# [Work request]
Starting at the line that contains "The width and" and ending at the last line of the records, update the records by replacing "location" with "position" and changing nothing else. Return only those lines, and leave the pictures out.

# [Supplied entries]
※
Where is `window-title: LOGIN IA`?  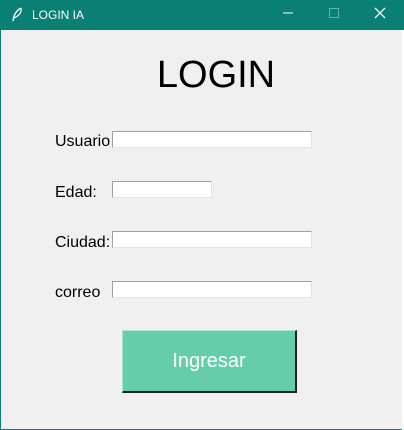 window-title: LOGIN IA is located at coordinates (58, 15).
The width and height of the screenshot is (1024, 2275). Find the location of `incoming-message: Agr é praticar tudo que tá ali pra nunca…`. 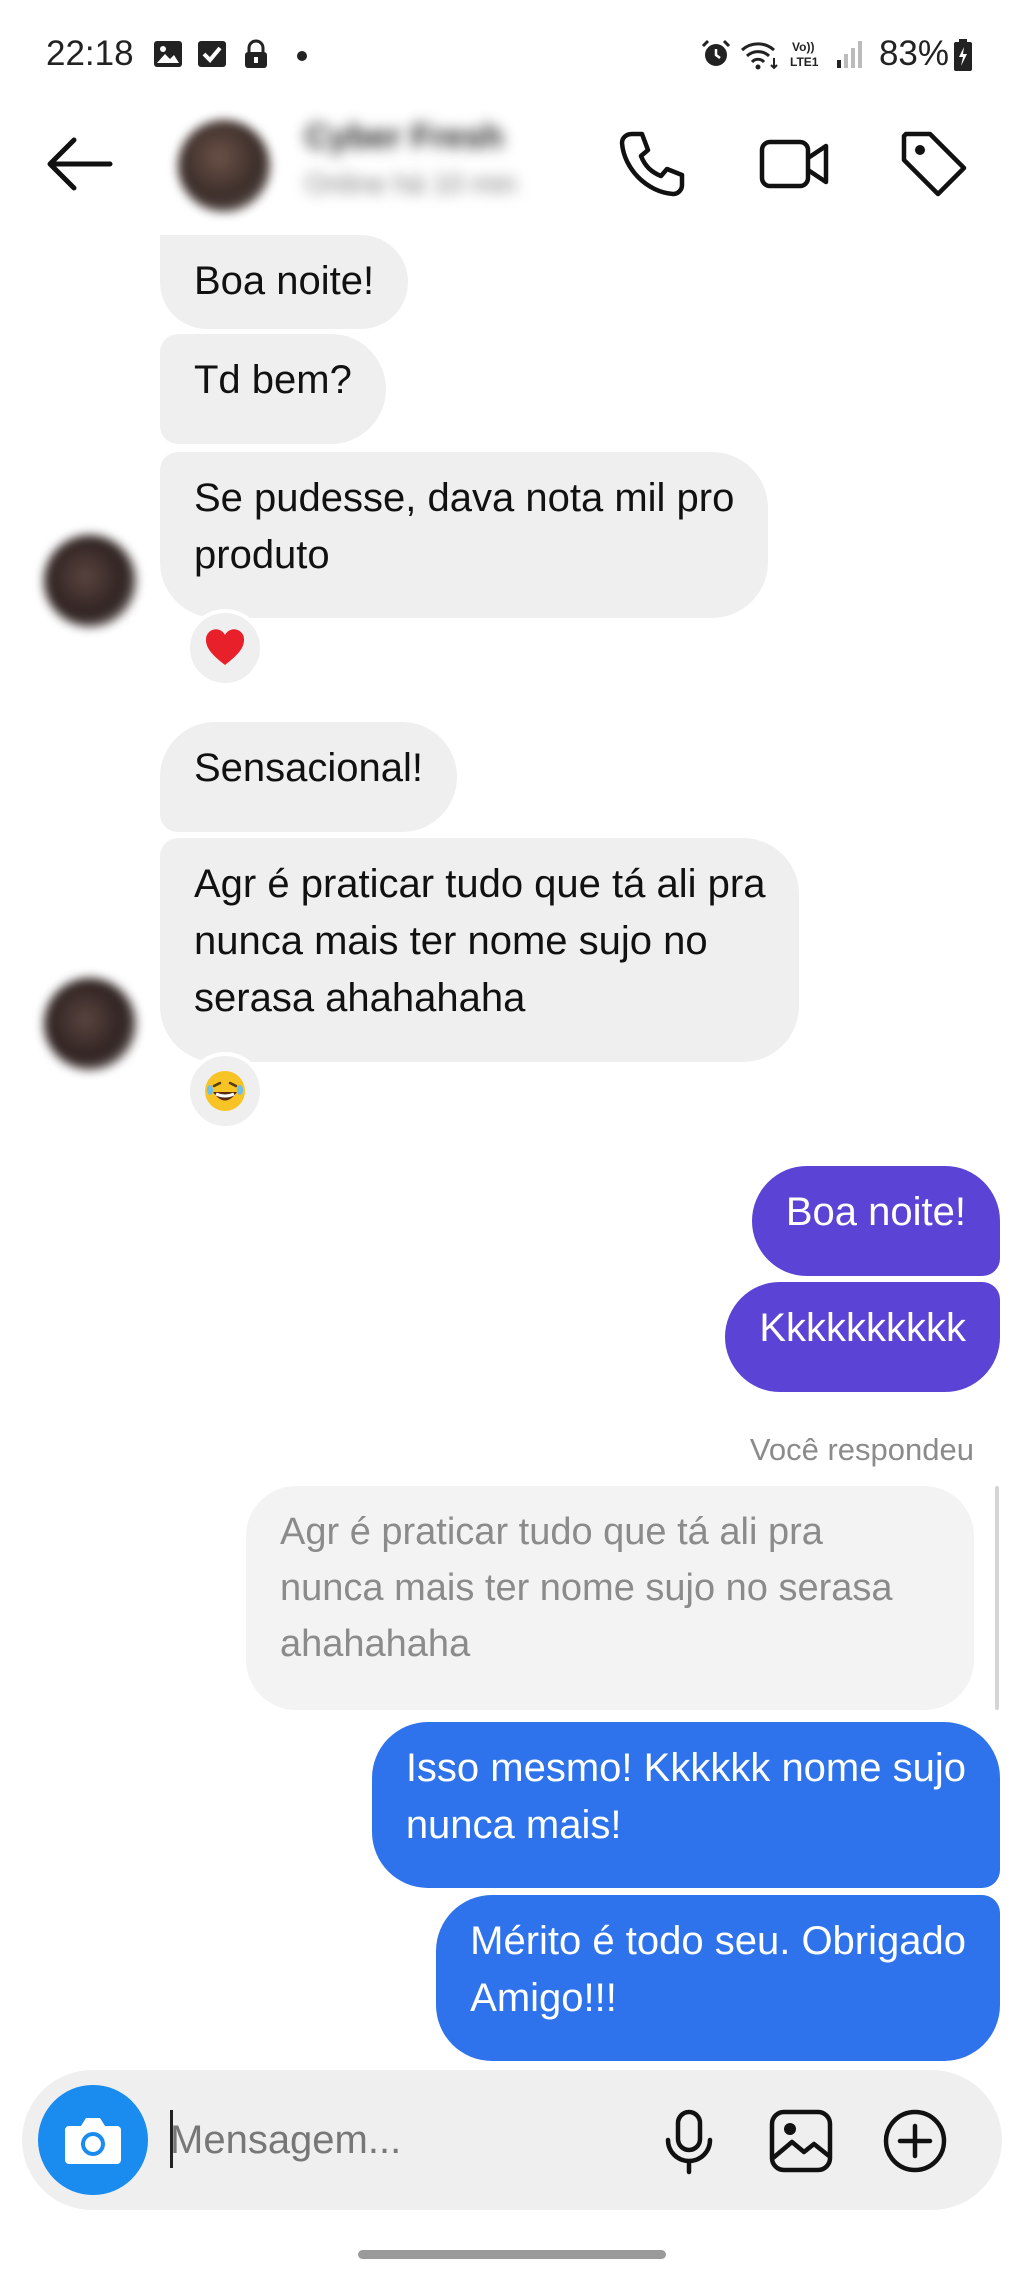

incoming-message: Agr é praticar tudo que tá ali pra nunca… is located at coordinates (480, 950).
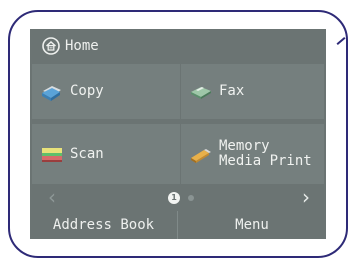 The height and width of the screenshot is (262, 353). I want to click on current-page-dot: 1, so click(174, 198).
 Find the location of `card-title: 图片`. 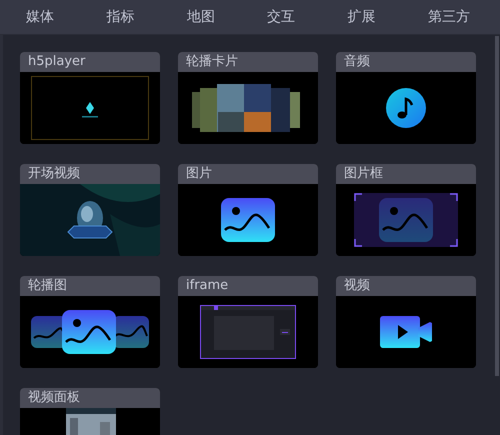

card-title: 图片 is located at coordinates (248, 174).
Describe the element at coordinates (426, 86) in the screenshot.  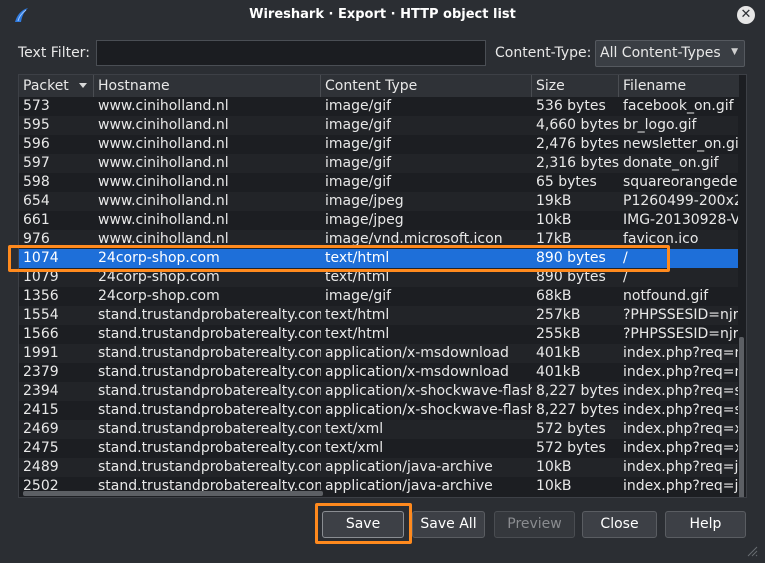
※
# [Reply to the task]
The width and height of the screenshot is (1024, 2275). Find the position of `incoming-message: Agr é praticar tudo que tá ali pra nunca…`. 

incoming-message: Agr é praticar tudo que tá ali pra nunca… is located at coordinates (480, 950).
 The height and width of the screenshot is (262, 353). I want to click on current-page-dot: 1, so click(174, 198).
 Find the position of `card-title: 图片`. 

card-title: 图片 is located at coordinates (248, 174).
Describe the element at coordinates (426, 86) in the screenshot.  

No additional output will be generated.